While some of these may be owned by Rockland, a large part would be through tie-ups with existing clinics and standalone hospitals. For instance, if a nursing home becomes part of Rockland network, the group would invest in a pharmacy, pathlab and diagnostic and imaging facility around it. Similarly for GP it could mean a pathlab collection centre right away. The patient referral system would flow upwards from the GP to nursing home to small hospital and super specialty facilities depending on the need. Information on patient inflows, sales of medicines and revenue accruing from imaging of entire ecosystem would be managed by a central server which would maintain an electronic medical record of every patient who walks into a Rockland system.

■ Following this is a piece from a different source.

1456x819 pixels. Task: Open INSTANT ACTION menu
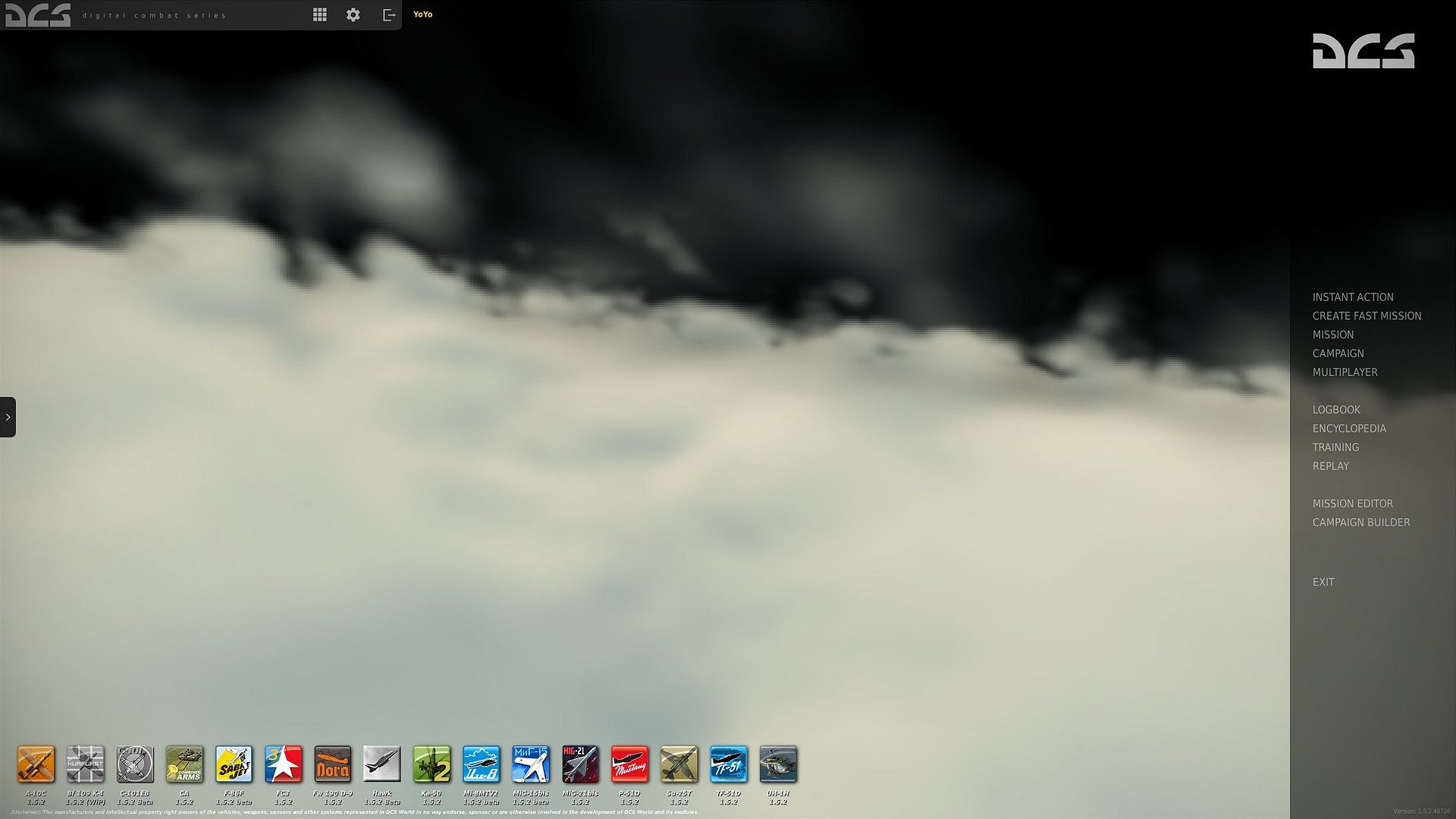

The scale would allow us to negotiate in bulk procurement of medicines which could help us pass it on at a discounted price to patients at our pharmacies and still keep decent margins. We are also in talks with medical technology players to be part of the venture, said Srivastava. He added that his medical team has worked around standardised packages for 85 diseases which could significantly reduce costs for patients in therapeutic areas.
In terms of revenue model, for each practice, nursing home, hospital that Rockland brings into its umbrella through a financial analysis, it would commit to the player a quantified increase in its topline and bottomline. Both players are then expected to arrive at a revenue sharing formula for the incremental revenue and profit gains. Separately, all these smaller players would be paying a fee running into a few thousand rupees monthly on account of three services for using the Rockland brand, for using the software services which would be integrated across the five layers and finally for the empanelment services of insurance firms, corporate firms and public sector enterprises. Presently there are over 55 insurance firms and third party administrators and over 130 corporate entities on the Rockland panel, a facility it intends to extend across its network. Building this asset light network is estimated to cost Rockland around R400-450 crore.
Theoretically speaking, this plan which combines primary, secondary and tertiary healthcare sounds great and is the need of the hour. But it would require tremendous financial and execution skills to pull it off, said Arvind Singhal, chairman, Technopak Advisors.